Richiamata la giurisprudenza “sul regolamento di confini tra la fattispecie di estorsione e quella di esercizio arbitrario delle proprie ragioni, con violenza o minaccia alle persone”, la Suprema Corte stabilisce in sentenza che nel giudizio “bis” sull’accaduto, si dovrà verificare se “Salvatore Filice agì nella convinzione di esercitare il diritto proprio (quale esercente la potestà genitoriale sul figlio minore) ad ottenere il risarcimento del danno morale e materiale subito dal figlio minore ad opera” dell’altro ragazzo. La pena inflitta all’imputato in appello (2 anni e 4 mesi di reclusione, anche per la violazione della normativa sulle armi) dovrà quindi essere rideterminata sulla base del nuovo procedimento di secondo grado.

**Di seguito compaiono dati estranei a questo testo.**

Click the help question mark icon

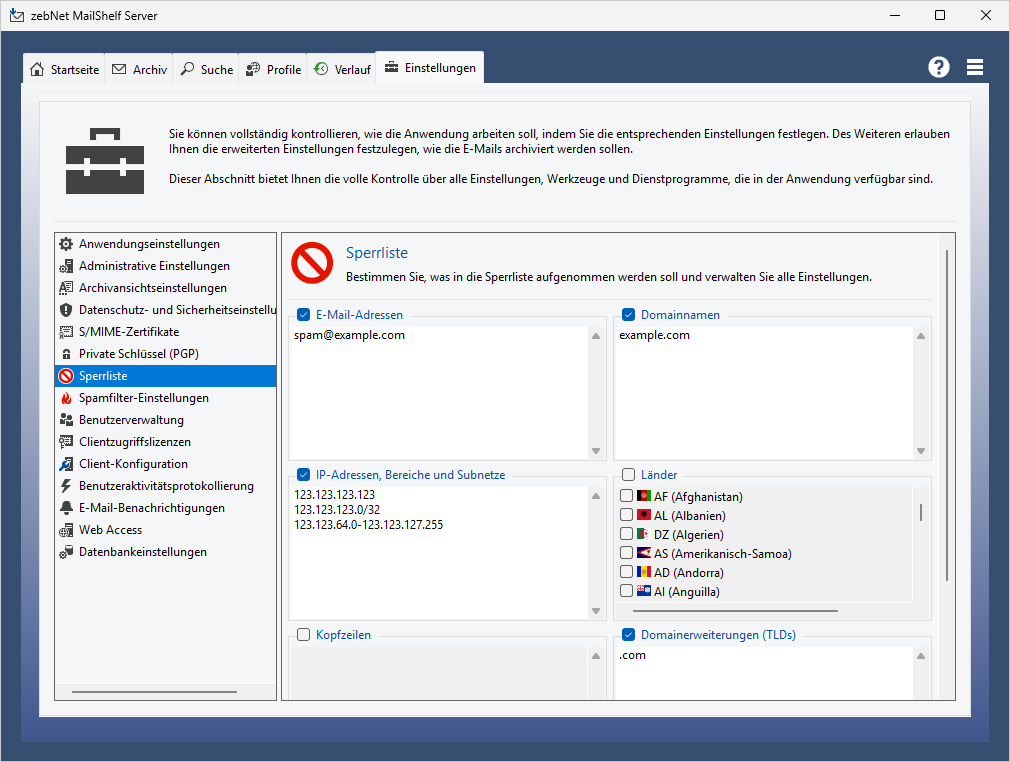[x=938, y=67]
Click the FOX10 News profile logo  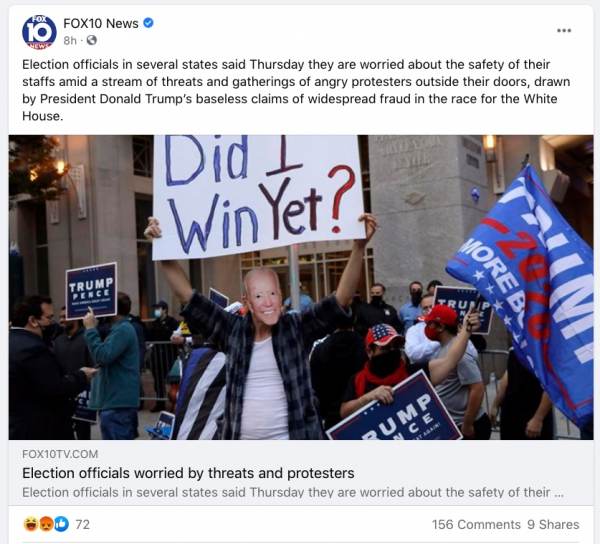tap(39, 32)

I giudici annotano tuttavia che la vicenda, peraltro, “darà occasione alle famiglie dei giovani litiganti di confrontarsi su più livelli di ‘composizione’, giungendo a ricercare ed ottenere l’interessamento mediatorio dei referenti calabresi (di San Luca) degli odierni imputati della fattispecie associativa”. Da ciò deriva che “l’episodio (che darà luogo a trattative ed incontri ripetuti nel corso di alcuni mesi) costituisce, pertanto, anche uno dei più rilevanti ‘testimoni’ del collegamento placentare in essere tra la cosca di San Luca e la ‘locale’ valdostana”.
Assoggettamento omertoso per controllare il territorio
La Cassazione, nello sviluppo delle motivazioni, riguardo alla differenza dell’epilogo con l’altra sezione della Corte coinvolta nel caso (che ha annullato le condanne per associazione mafiosa, con rinvio in Corte d’appello, si sofferma pure sul fatto che “l’esito divergente della originariamente unitaria regiudicanda è del tutto fisiologico e non apre la stura ad un potenziale contrasto tra giudicati, dipendendo dalla variabile processuale del differente rito prescelto dagli imputati”.

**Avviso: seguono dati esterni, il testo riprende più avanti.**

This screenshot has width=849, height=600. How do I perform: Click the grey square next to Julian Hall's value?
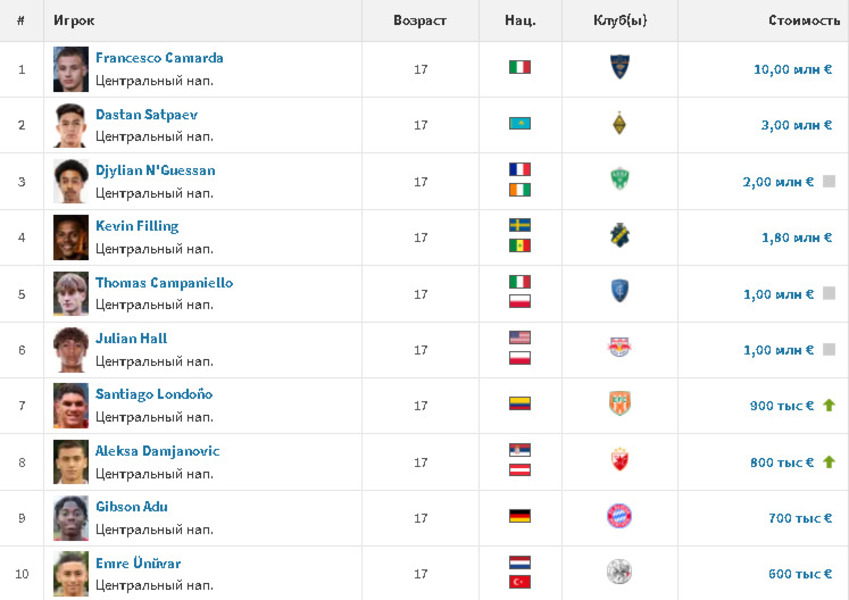828,350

Il convincimento complessivo della Cassazione sull’esistenza della ‘locale’ valdostana è che “processo svoltosi con rito abbreviato ha dunque consentito di dimostrare quanto descritto in imputazione, cioè che la plurisoggettività organizzata (ancorché a ristretta base sociale) di satelliti ‘ndranghetisti traslati in territorio valdostano (anche da più di una generazione) ha ivi replicato (dal 2014) un modello mafioso che si avvale dell’assoggettamento omertoso per controllare un determinato territorio e le attività (lecite o illecite) che in quel territorio hanno luogo”. Un territorio che, in questo caso, si chiamava Valle d’Aosta.